- [Brano fornito]
◇ ◇ ◇ ◇ ◇

La bioeconomia ha generato un valore di 437,5 miliardi di euro nel 2023

L’inarrestabile crescita della bioeconomia trascina l’innovazione attraverso settori che vanno dalla chimica fino alla lunga filiera dell’agroalimentare. Il segnale più evidente sta forse nelle 808 start up innovative che sono state censite nel 2023 e che sono pari al 6,6% del totale delle imprese iscritte all’apposito registro. La maggior parte è concentrata nell’ambito della R&S (45%), seguita dall’agri-food (25%), come spiega il rapporto “La bioeconomia in Europa”, realizzato dal Research department di Intesa Sanpaolo in collaborazione con il cluster Spring e Assobiotec Federchimica, a cui quest’anno ha contribuito anche Cosmetica Italia (sempre nell’ambito di Federchimica). I dati del rapporto dicono che nel 2023 l’insieme delle attività connesse alla bioeconomia, in Italia, ha generato un valore della produzione pari a 437,5 miliardi di euro, 9,3 miliardi in più rispetto al 2022, occupando circa due milioni di persone. Il perimetro dell’analisi include sia settori a monte della catena produttiva, tra cui l’agricoltura, la silvicoltura e la pesca, così come l’industria del legno, della carta, della chimica, della gomma-plastica, sia settori a valle come l’alimentare, l’abbigliamento, i mobili e la farmaceutica. Nella bioeconomia sono inoltre inclusi anche bioenergia, biocarburanti, ciclo idrico e in una logica di chiusura del cerchio e di economia circolare sono stati inseriti anche i rifiuti.

Nei dati del rapporto che è arrivato alla decima edizione e verrà presentato oggi a Ravenna è contenuto anche un confronto internazionale secondo cui, considerando Francia, Germania, Spagna e Italia, la bioeconomia vale 1.751 miliardi di euro e rappresenta l’8,4% del totale dell’economia. La maggiore incidenza si ha in Spagna con l’11% e in Italia con il 10%. Stefania Trenti, Head Industry & Local Economies Research di Intesa Sanpaolo spiega che «i dati mostrano un forte interesse nei confronti dell’ampio e diversificato insieme di attività che utilizzano risorse biologiche rinnovabili. Secondo la Fao sono 21 i Paesi, che rappresentano il 65% del Pil mondiale, dotati di una strategia ad hoc per lo sviluppo sostenibile delle filiere bio-based, l’Italia è fra questi. Le politiche pubbliche sono fondamentali per sostenere e valorizzare gli investimenti delle imprese, sempre più orientati alla transizione verso modelli di produzione e consumo più attenti all’ambiente».

◇ ◇ ◇ ◇ ◇

- [Dati archiviati]
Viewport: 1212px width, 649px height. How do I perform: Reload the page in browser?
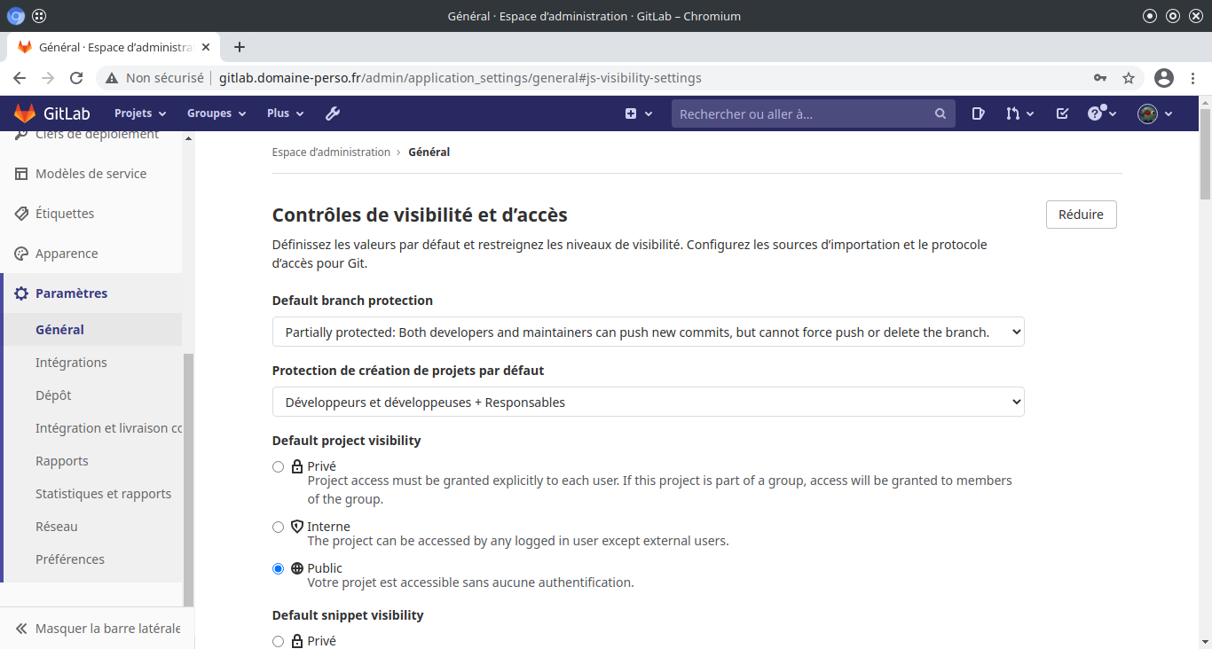[76, 78]
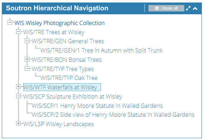Click the expand-to-fullscreen arrows icon
Image resolution: width=204 pixels, height=140 pixels.
pos(188,8)
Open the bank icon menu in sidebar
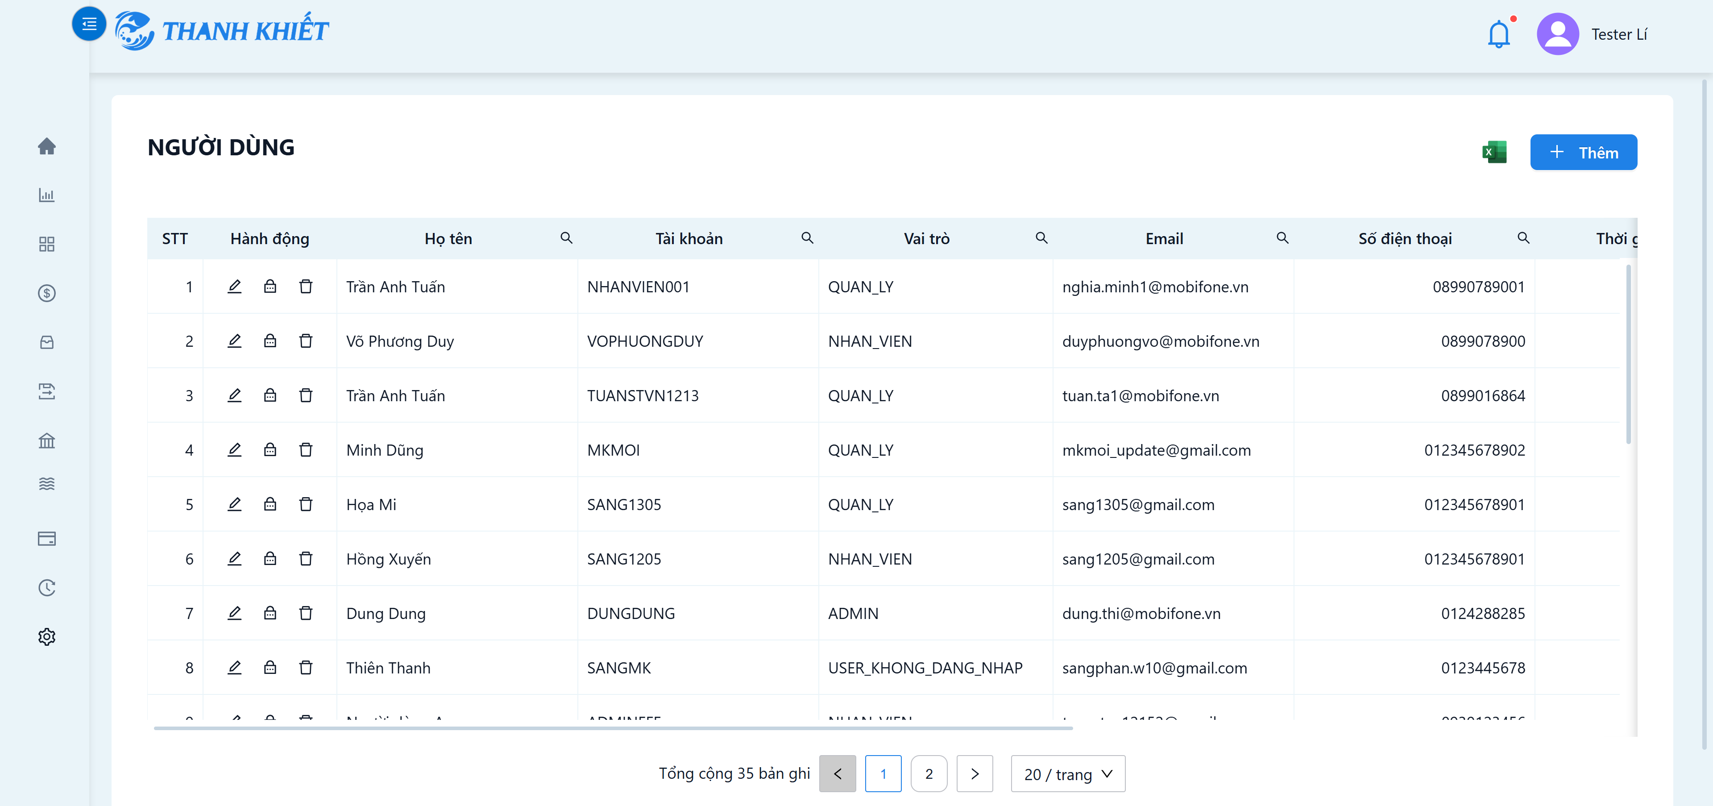 tap(47, 440)
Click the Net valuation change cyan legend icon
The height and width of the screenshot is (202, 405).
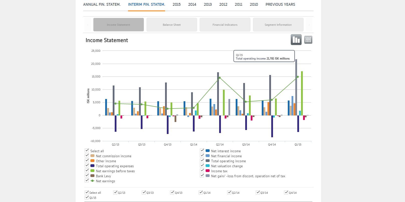[x=207, y=166]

◇ ◇ ◇ ◇ ◇

- [Compiti richiesti]
1. Secondo il brano sulla bioeconomia, quante start up innovative sono state censite nel 2023?
2. Scrivi il seguito del brano sulla bioeconomia, a partire dalla fine dell'ultima frase.

- [Soluzioni degli esercizi]
1. Nel 2023 sono state censite 808 start up innovative.

2.
Dopo il boom del 2022, attribuibile al forte incremento dei prezzi dovuto al conflitto russo-ucraino, nel 2023 è proseguita la crescita della bioeconomia, su ritmi di sviluppo però più contenuti, con una variazione del +0,2% dell’output dei 4 paesi Ue e con risultati diversi tra paesi. Indicazioni migliori arrivano da Spagna, Francia e Italia, mentre risulta in calo la Germania. Nel confronto con il 2021, Italia e Francia hanno avuto le migliori performance, con un incremento superiore al 20% del valore della produzione.

Se c’è una filiera che ha un ruolo centrale nella bioeconomia, questa è quella agro-alimentare che pesa oltre il 76% in Spagna e Francia, il 63% circa in Italia ed il 61% in Germania ed è sempre più protagonista del percorso di transizione verso una maggiore sostenibilità dei processi. La tecnologia rappresenta un fattore fondamentale anche in questo settore: le imprese italiane dell’alimentare, che sono mediamente più piccole rispetto ai competitor europei, hanno una quota molto elevata di innovazioni di prodotto, pari al 20%, contro una media UE27 del 12%. Così come di processo, dove l’Italia, con il 36%, stacca i principali competitors di oltre 15 punti percentuali.

Dati che per Elena Sgaravatti, vicepresidente Assobiotec Federchimica, sono il segno del dinamismo di un settore che sta catturando molta attenzione: «Guardiamo con fiducia al rinnovato interesse per il comparto biotech da parte della politica nazionale e comunitaria. Certamente una prospettiva incoraggiante sulla quale è oggi necessario innestare azioni concrete. E una nuova regolamentazione delle biosoluzioni per un più rapido accesso ad esse, in Europa può rappresentare un primo importante passo in questa direzione».